The purchase price was more than $4 million above the assessed value of the property at 3657 Harriet Rd., which was just under $3.3 million.

“As with any real estate transaction, the negotiated purchase price represented fair market value at the time of purchase,” a Ministry of Transportation and Infrastructure official said in a statement.

“The assessed value from the B.C. Assessment Authority reflected a snapshot in time and does not necessarily reflect current market conditions.”

The latest B.C. Assessment values reflect a 2023 valuation.

An independent appraisal was done to ensure the best value for taxpayers, as is standard practice when the province purchases land, said the spokesman, noting the province and B.C. Transit already own some of the adjacent land.

Plans for the area are in the early stages, he said.
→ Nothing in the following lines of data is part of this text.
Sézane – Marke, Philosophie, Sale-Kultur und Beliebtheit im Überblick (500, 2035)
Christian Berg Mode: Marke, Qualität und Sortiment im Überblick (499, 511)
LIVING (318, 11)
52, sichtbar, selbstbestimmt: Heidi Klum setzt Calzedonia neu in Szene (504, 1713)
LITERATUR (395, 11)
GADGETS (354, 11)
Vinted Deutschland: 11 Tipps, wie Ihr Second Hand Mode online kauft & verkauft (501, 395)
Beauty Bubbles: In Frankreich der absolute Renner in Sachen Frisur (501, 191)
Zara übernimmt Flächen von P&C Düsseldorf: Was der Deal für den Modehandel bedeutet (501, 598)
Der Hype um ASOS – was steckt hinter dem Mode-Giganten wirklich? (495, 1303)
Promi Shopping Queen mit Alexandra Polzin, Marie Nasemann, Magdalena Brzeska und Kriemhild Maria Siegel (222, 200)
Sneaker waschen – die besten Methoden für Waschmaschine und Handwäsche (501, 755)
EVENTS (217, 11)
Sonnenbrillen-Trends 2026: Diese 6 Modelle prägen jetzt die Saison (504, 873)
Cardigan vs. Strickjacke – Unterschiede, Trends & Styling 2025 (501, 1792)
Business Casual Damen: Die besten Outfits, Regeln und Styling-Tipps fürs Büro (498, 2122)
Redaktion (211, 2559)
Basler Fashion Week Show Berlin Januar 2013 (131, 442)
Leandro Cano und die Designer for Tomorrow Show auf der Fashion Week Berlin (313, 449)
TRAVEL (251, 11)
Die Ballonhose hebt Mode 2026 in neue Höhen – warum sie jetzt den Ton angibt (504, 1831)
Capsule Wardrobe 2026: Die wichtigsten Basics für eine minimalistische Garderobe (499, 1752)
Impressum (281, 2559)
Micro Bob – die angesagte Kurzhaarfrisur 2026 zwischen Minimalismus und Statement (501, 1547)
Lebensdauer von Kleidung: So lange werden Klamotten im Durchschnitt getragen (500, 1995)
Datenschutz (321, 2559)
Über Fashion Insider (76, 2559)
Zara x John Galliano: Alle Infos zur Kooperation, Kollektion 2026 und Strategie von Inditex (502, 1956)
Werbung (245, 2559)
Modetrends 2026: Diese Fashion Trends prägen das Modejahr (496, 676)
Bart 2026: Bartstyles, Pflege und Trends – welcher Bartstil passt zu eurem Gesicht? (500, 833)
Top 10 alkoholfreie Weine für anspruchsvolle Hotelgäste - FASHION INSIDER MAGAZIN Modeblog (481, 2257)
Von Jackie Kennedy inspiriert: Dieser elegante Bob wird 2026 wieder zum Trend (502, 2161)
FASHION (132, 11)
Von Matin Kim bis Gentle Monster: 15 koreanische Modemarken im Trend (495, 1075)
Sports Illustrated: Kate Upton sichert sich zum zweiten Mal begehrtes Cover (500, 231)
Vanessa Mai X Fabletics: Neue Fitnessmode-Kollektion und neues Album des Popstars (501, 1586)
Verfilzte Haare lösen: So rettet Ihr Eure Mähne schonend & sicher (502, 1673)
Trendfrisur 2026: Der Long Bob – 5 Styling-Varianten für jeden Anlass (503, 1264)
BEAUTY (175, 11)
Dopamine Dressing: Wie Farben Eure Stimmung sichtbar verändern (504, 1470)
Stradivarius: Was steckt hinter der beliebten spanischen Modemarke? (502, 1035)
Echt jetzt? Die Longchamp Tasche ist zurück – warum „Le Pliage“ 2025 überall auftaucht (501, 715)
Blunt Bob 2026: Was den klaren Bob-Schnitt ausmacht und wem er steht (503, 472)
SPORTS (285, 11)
The Uptown exchange is one of nine local transit exchanges planned for B.C. Transit.

“As this land-assembly initiative is a work in progress, we are not able to provide further details until we are further along in the process,” the official said.

Uptown shopping centre is one of 130 sites in B.C. that were designated as transit-oriented development areas by the Ministry of Housing in December, as part of the province’s efforts to boost home construction to ease a shortage of affordable homes.

Transit-oriented development refers to complete communities built near transit hubs like bus exchanges to maximize the amount of residential, business and leisure space close to public transit, the ministry official said.

The goal is to encourage people to use transit rather than relying exclusively on private vehicles.

The Uptown-Douglas transit exchange is a key part of transit plans for the Victoria region, a B.C. Transit official said, leading to better regional connections for services such as the future McKenzie RapidBus Line connecting Uptown and the University of Victoria and the Peninsula RapidBus Line.

Ross Marshall, senior vice-president of the investment properties group at CBRE Ltd. in Victoria, who was not involved in the sale, said the amount properties sell for does not necessarily reflect the current use of a piece of land.

Marshall said a price can reflect zoning that allows for more density than is currently in use.

Properties do not have to be rezoned for their value to increase, Marshall said. If a potential use has been identified for the land, or area plans or official community plans are amended to allow more density, that can all have an impact.

“Then you are attracting a different kind of buyer. You are attracting a buyer that is going to potentially maximize the density that will be allowed based on the zoning or what the area plans point to. It’s simply a function of the total density that the developer anticipates being able to build.”